What the 32-year-old Shkreli is charged with, however, is unrelated to his price gouging. What he stands accused of instead, is securities fraud, for having engaged in, in the words of federal law-enforcement officials last Thursday, “a Ponzi scheme.” One official characterized the accused as having engaged in a “trifecta of lies, deceit and greed.” Mr. Shkreli is currently free on $5 million bail.

His story is a morality tale that begins when, as a mere teenager, having apprenticed with a large hedge fund, he founded one of his own. When, in 2009, his maiden fund failed and a court ordered him to pay $2.3 million to cover a failed bet on the stock market, Shkreli founded a second fund, allegedly lying to finance it. One investor was assured that the fund’s accounts held $35 million, when, in reality, its assets amounted to $700.

Over ensuing years, the fund, MSMB Capital, also failed miserably, but Mr. Shkreli allegedly sent out false “performance updates” nevertheless, assuring clients that they were making money.

It was then that the young businessman founded Retrophin, and instituted the business model that gained him notoriety. Eventually the company’s board, realizing that its CEO had been ensnaring investors in order to amass assets he used to pay off his hedge fund debts, dismissed him and filed a $65 million lawsuit against him.

There is an edifying morality tale here.

Despite what prosecutors claim, the crime that Shkreli allegedly committed was not a Ponzi scheme, at least not in the phrase’s classical sense. A Ponzi scheme is an intentional setup wherein the operator, an individual or organization, pays returns to its investors from new capital paid to the operators by new investors, who are enticed by high returns, paid out until the entire house of cards inevitably collapses. What Martin Shkreli may well have intended, though, was to be successful enough in his later business ventures to pay back all that he owed those he misled.

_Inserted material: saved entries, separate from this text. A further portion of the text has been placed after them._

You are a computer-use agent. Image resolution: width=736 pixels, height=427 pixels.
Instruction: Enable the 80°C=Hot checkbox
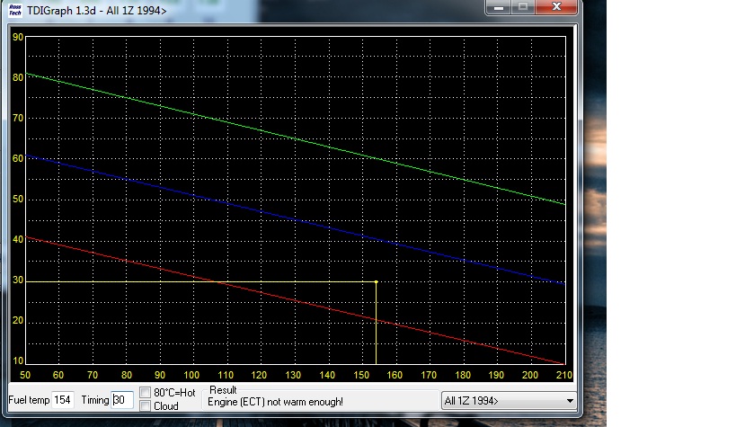click(146, 393)
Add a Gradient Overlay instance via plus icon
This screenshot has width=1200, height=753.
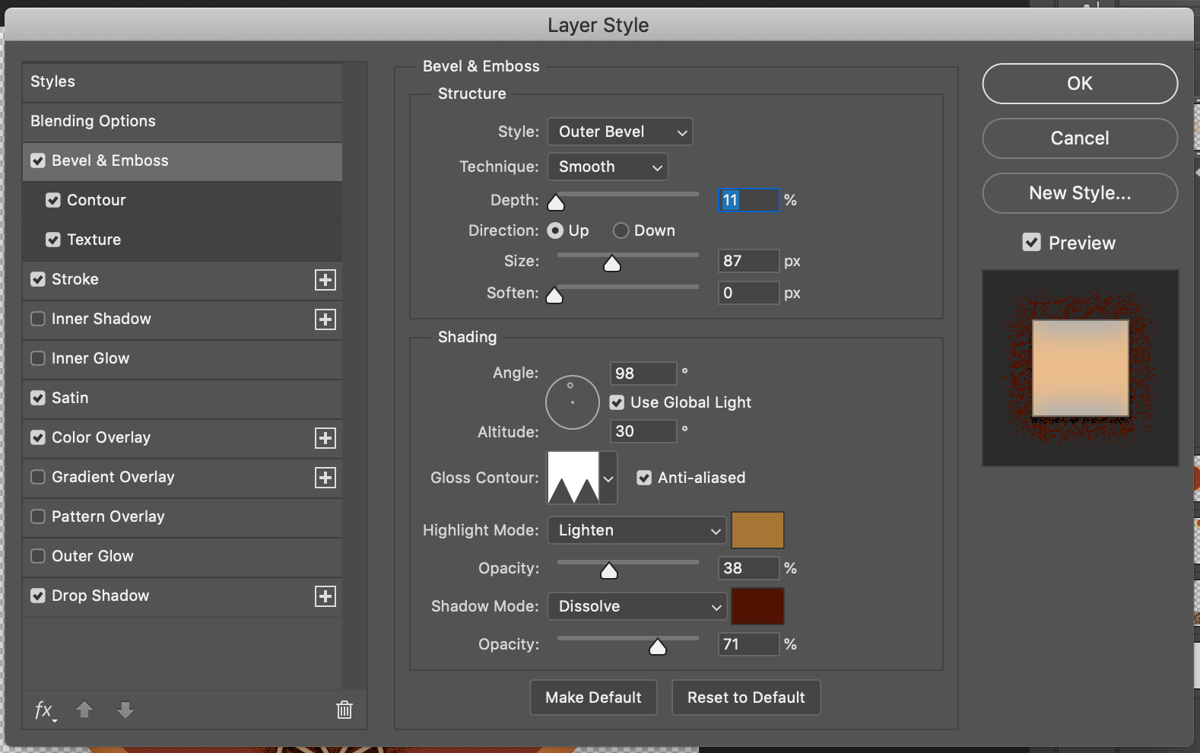tap(325, 478)
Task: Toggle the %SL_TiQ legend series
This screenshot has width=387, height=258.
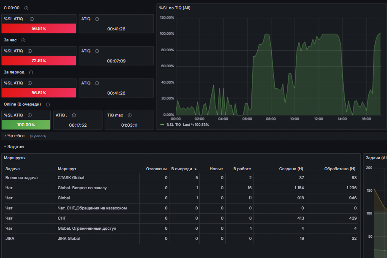Action: pyautogui.click(x=174, y=125)
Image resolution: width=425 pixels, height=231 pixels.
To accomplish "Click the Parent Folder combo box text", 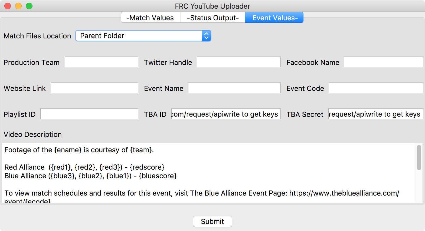I will click(x=102, y=36).
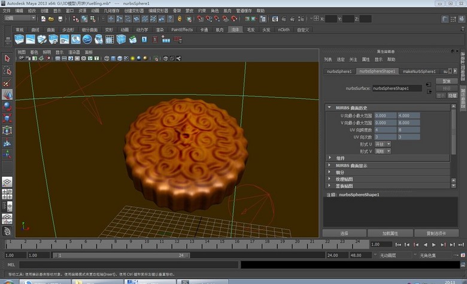Switch to the makeNurbSphere1 tab
The width and height of the screenshot is (467, 284).
[x=419, y=71]
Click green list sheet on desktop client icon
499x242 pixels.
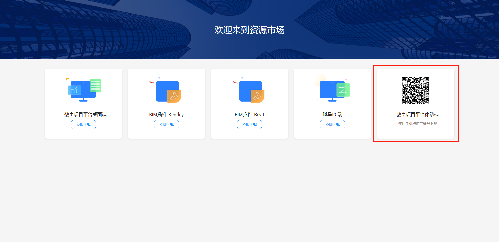click(x=95, y=86)
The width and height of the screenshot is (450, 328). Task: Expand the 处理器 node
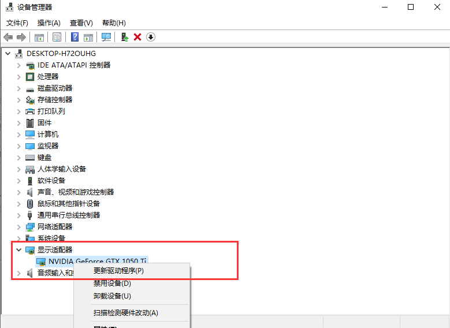point(19,77)
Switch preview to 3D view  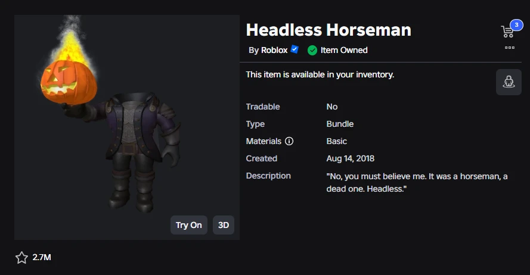[224, 225]
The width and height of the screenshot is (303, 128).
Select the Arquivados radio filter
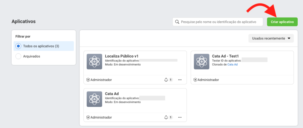point(18,56)
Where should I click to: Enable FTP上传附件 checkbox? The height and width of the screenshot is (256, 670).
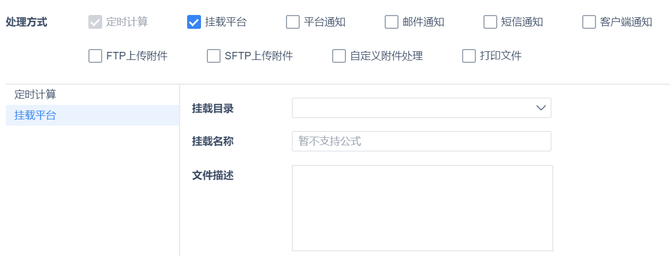(x=95, y=57)
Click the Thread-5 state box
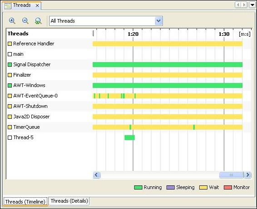The image size is (257, 209). point(10,137)
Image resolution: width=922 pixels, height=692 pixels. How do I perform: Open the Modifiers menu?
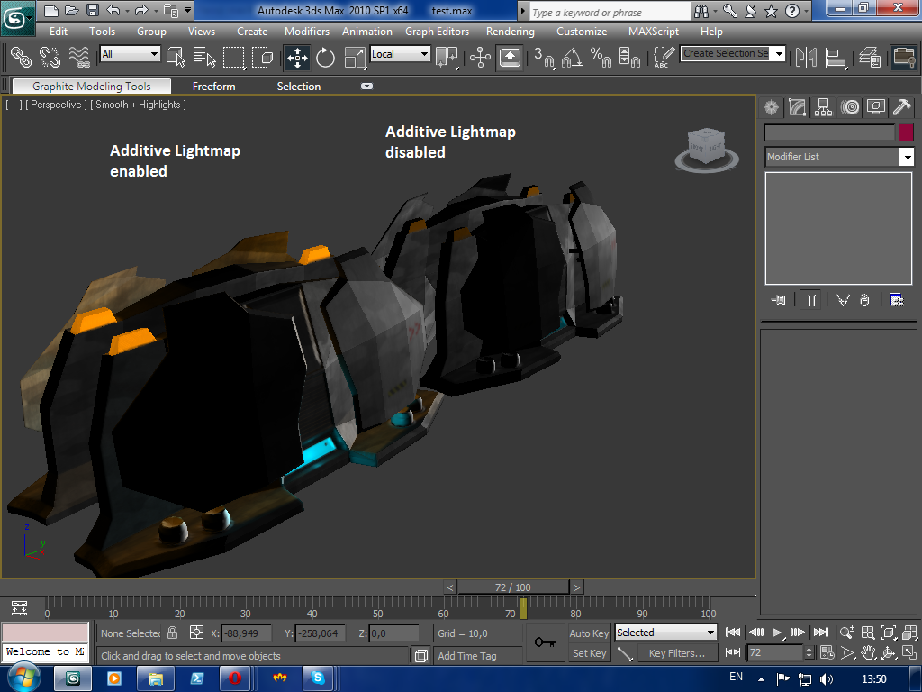pos(307,31)
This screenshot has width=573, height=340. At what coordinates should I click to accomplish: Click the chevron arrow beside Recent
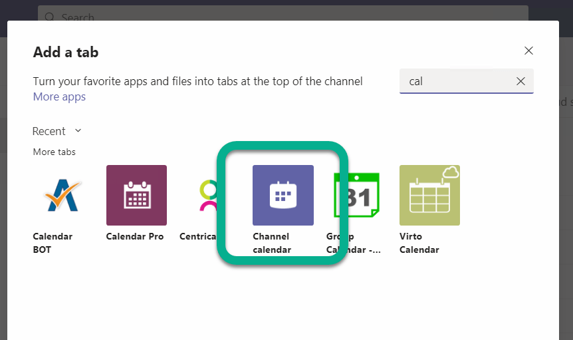[78, 130]
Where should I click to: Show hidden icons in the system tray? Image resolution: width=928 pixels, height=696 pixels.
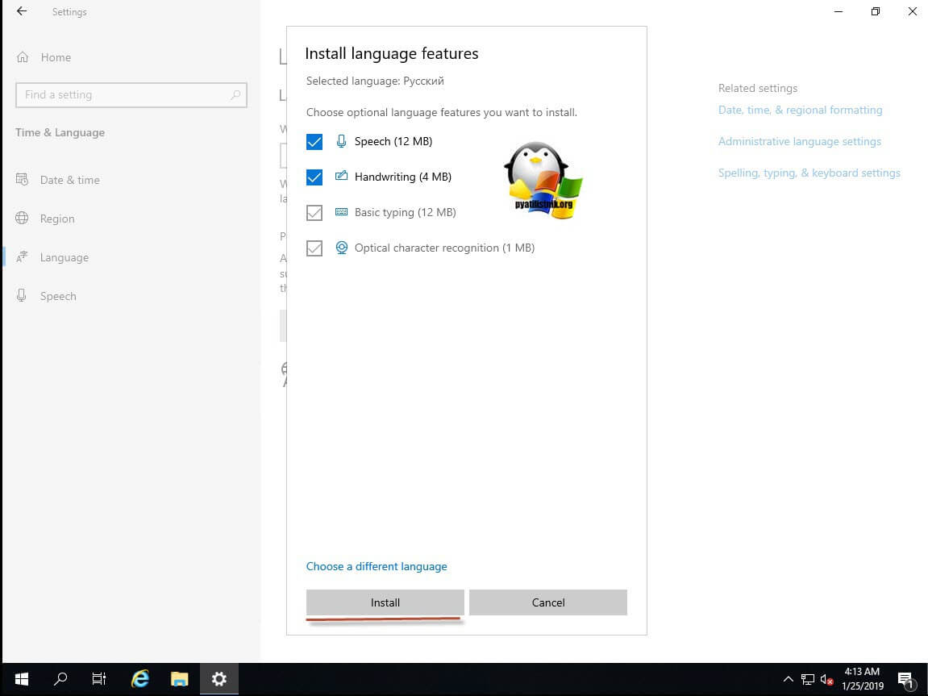click(788, 679)
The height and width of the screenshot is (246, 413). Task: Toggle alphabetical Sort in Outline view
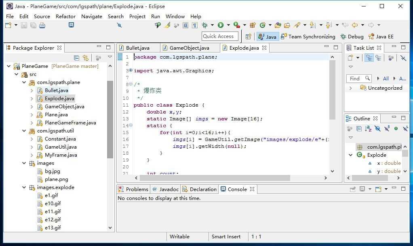[368, 129]
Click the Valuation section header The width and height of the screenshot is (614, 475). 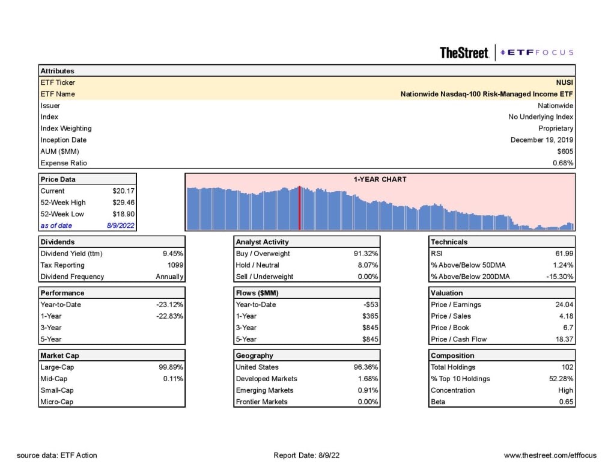[x=447, y=293]
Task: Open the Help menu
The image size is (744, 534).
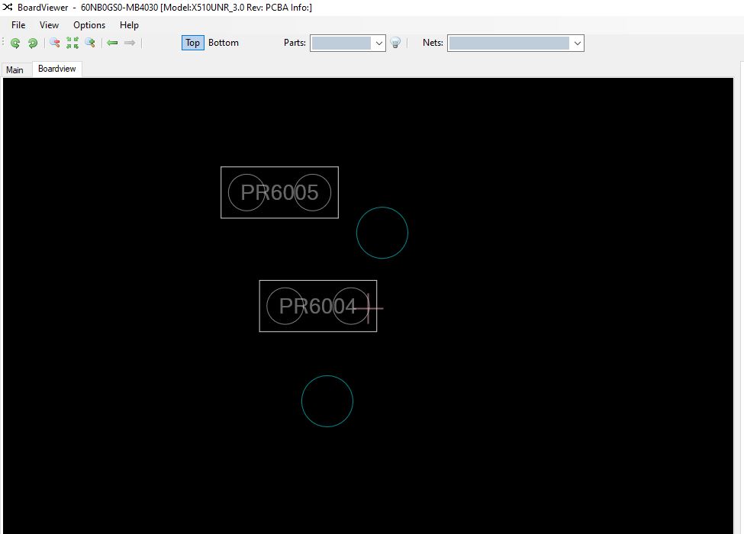Action: (130, 25)
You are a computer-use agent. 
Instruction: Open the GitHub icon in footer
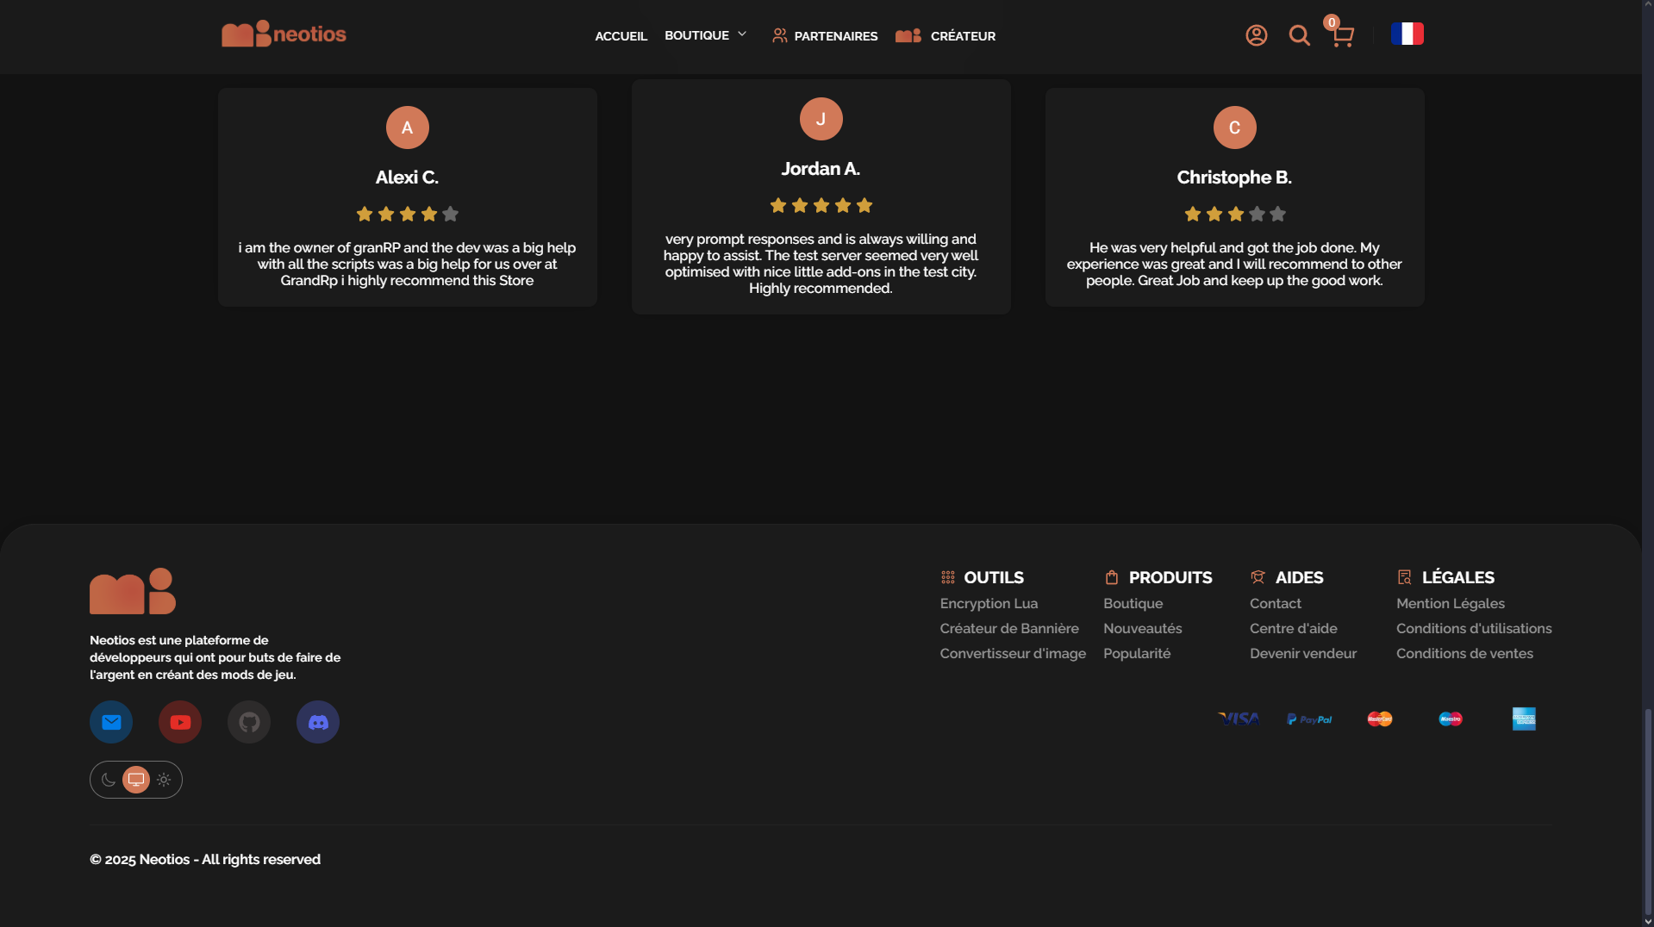pos(249,722)
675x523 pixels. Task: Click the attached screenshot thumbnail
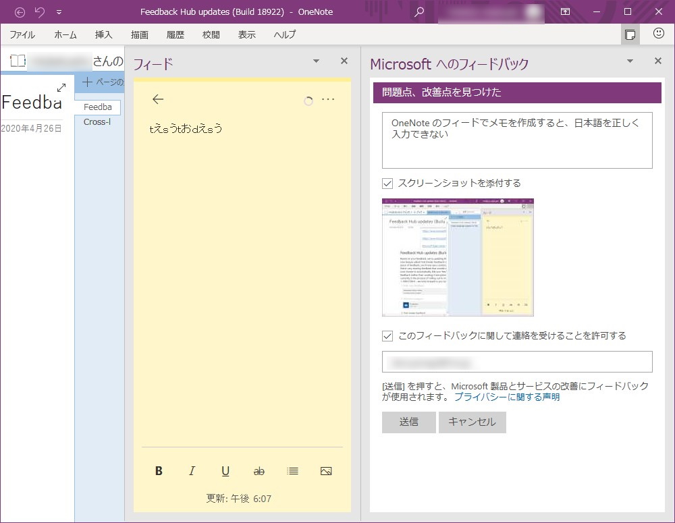tap(458, 257)
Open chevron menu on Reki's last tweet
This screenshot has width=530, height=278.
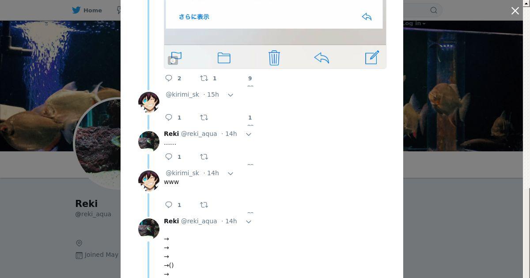249,222
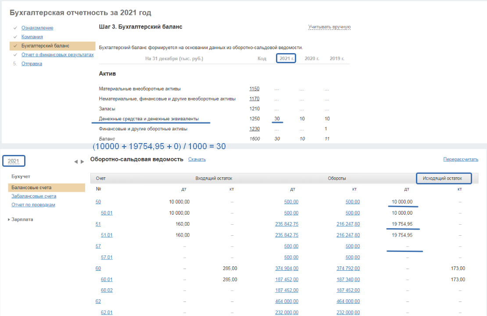Download the оборотно-сальдовая ведомость via Скачать
Viewport: 487px width, 316px height.
[x=197, y=159]
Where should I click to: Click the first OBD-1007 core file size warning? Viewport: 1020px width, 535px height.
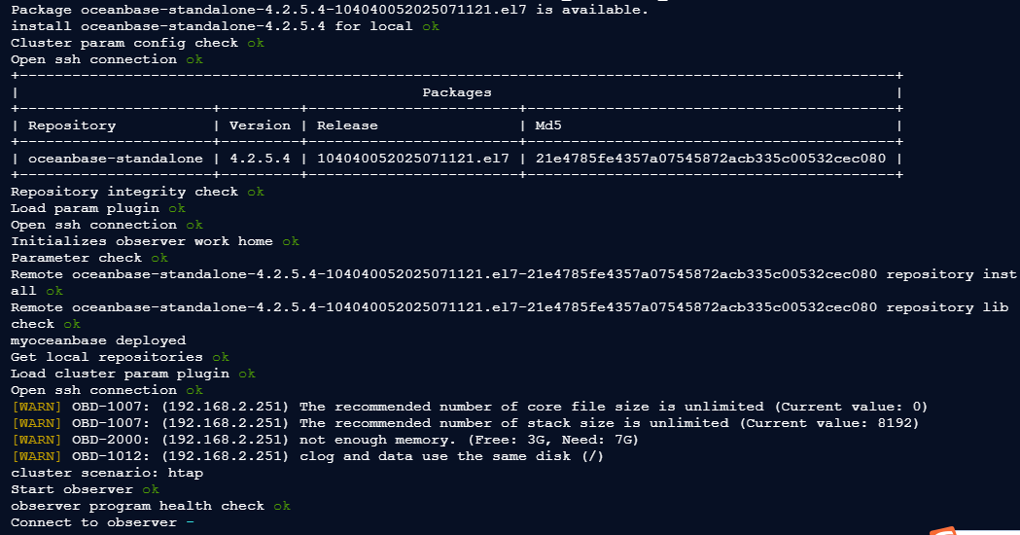470,407
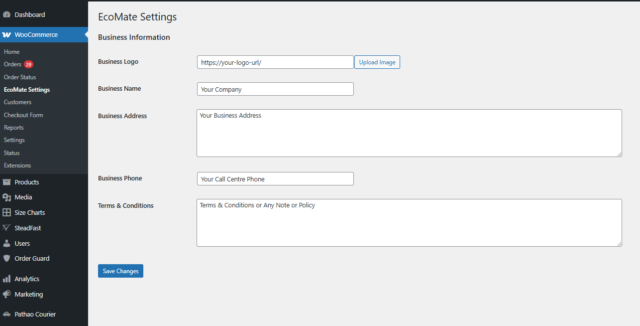Open Media library via its icon

(x=6, y=197)
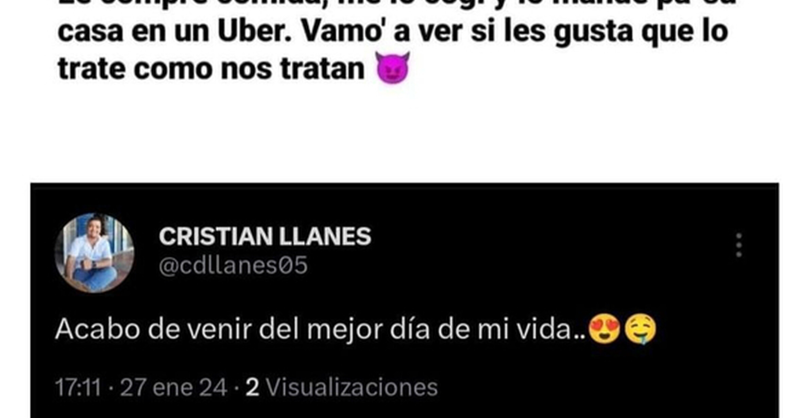Click the CRISTIAN LLANES display name

(x=265, y=236)
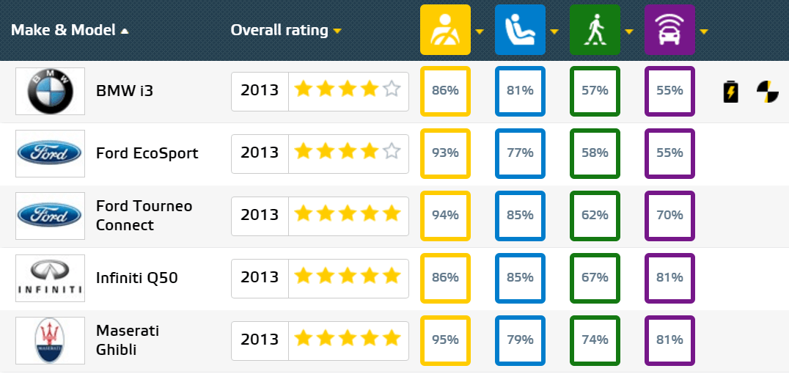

Not that such an intention changes the fact that, if the allegations are proven, he lied to people, acted in a recklessly irresponsible manner and broke the law.

But the morality tale here lies in how Shkreli’s “bending the truth” in an effort to achieve financial success not only snowballed out of control but brought him to act in ways that he might never have been capable of at the start.

It’s certainly possible that Martin Shkreli would have had no problem, even from the start, with acting immorally by seeking to grossly profit from the suffering of people facing dreaded diseases. But it is certainly conceivable that he might never have considered so ugly a commercial model as a first venture, but, rather, that, once he made the choice to lie and manipulate investors, what once might have been unthinkable to him became, fueled by greed and desperation, entirely thinkable, even reasonable.

And so, a real-life lesson for every entrepreneur may lie in the fact that Mr. Shkreli is facing a possible long prison sentence not for the worst he is accused of doing, but for what may have merely started him down his personal slippery slope.